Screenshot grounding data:
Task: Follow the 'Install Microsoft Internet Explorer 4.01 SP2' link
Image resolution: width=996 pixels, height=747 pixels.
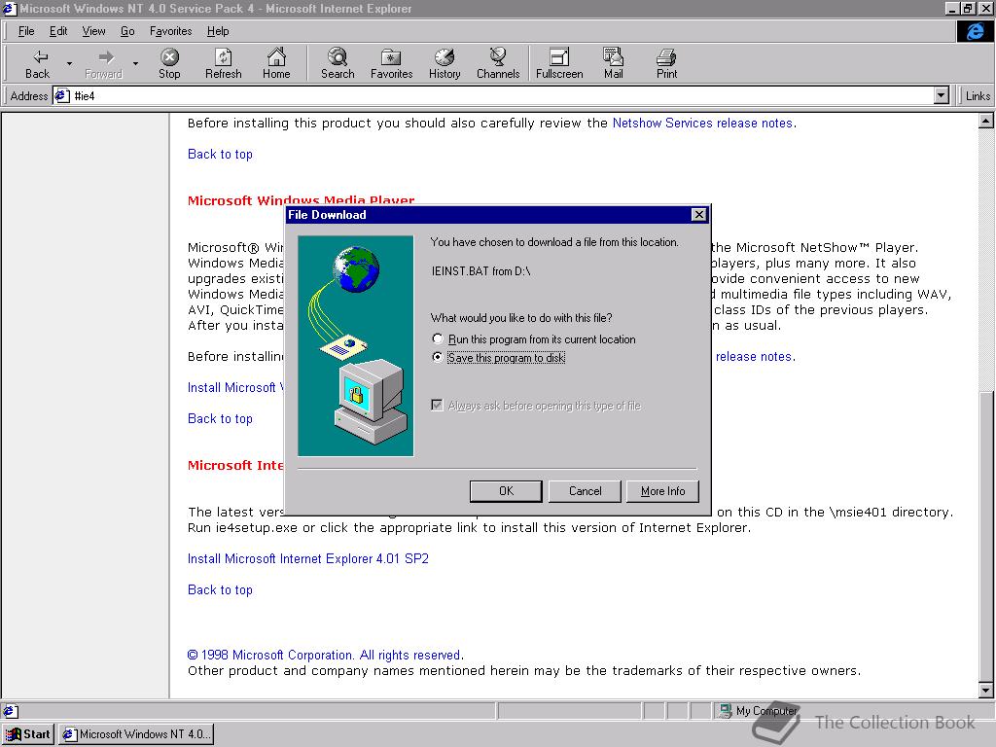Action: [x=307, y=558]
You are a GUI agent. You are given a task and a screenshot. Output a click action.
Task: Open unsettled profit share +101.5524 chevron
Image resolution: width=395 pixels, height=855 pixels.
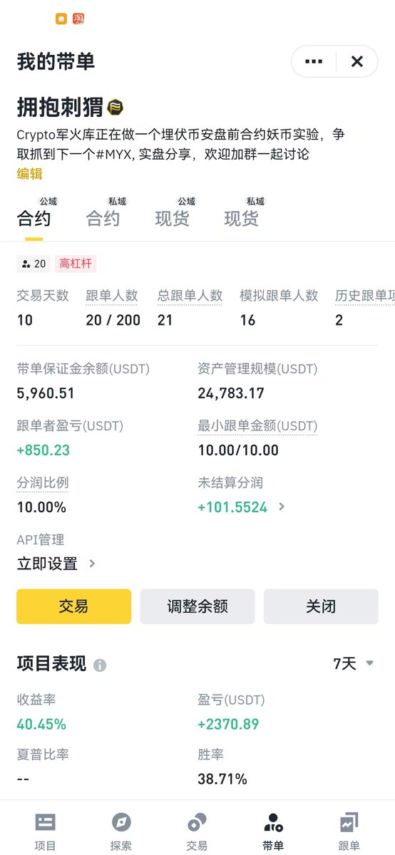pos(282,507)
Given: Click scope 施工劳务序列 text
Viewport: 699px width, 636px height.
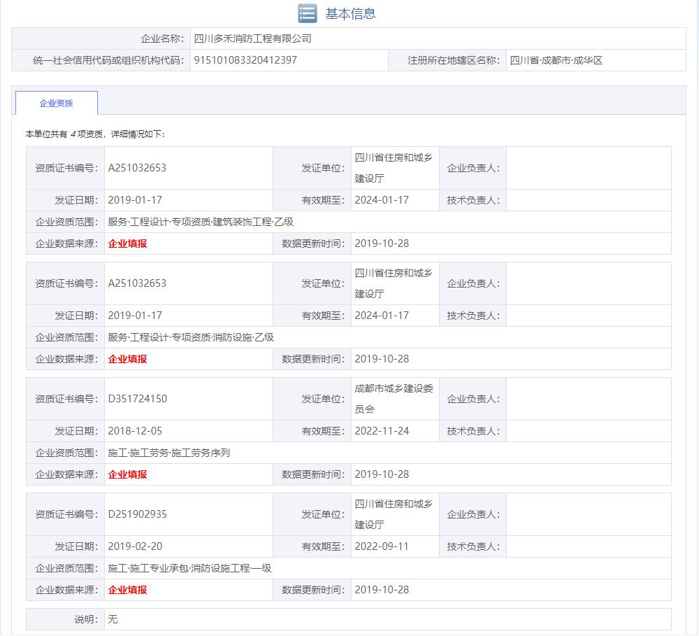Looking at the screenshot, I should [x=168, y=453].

### Problem requirements
Once the line with "Image resolution: width=996" has been found above, output that line and every later line exactly, stopping after the line with "Given: Click scope 施工劳务序列 text", and omit the pictures.

### Response area
Image resolution: width=996 pixels, height=747 pixels.
Action: [x=307, y=558]
You are a GUI agent. You are given a task and a screenshot. Output a click action.
Task: Open unsettled profit share +101.5524 chevron
Image resolution: width=395 pixels, height=855 pixels.
pos(282,507)
Given: Click scope 施工劳务序列 text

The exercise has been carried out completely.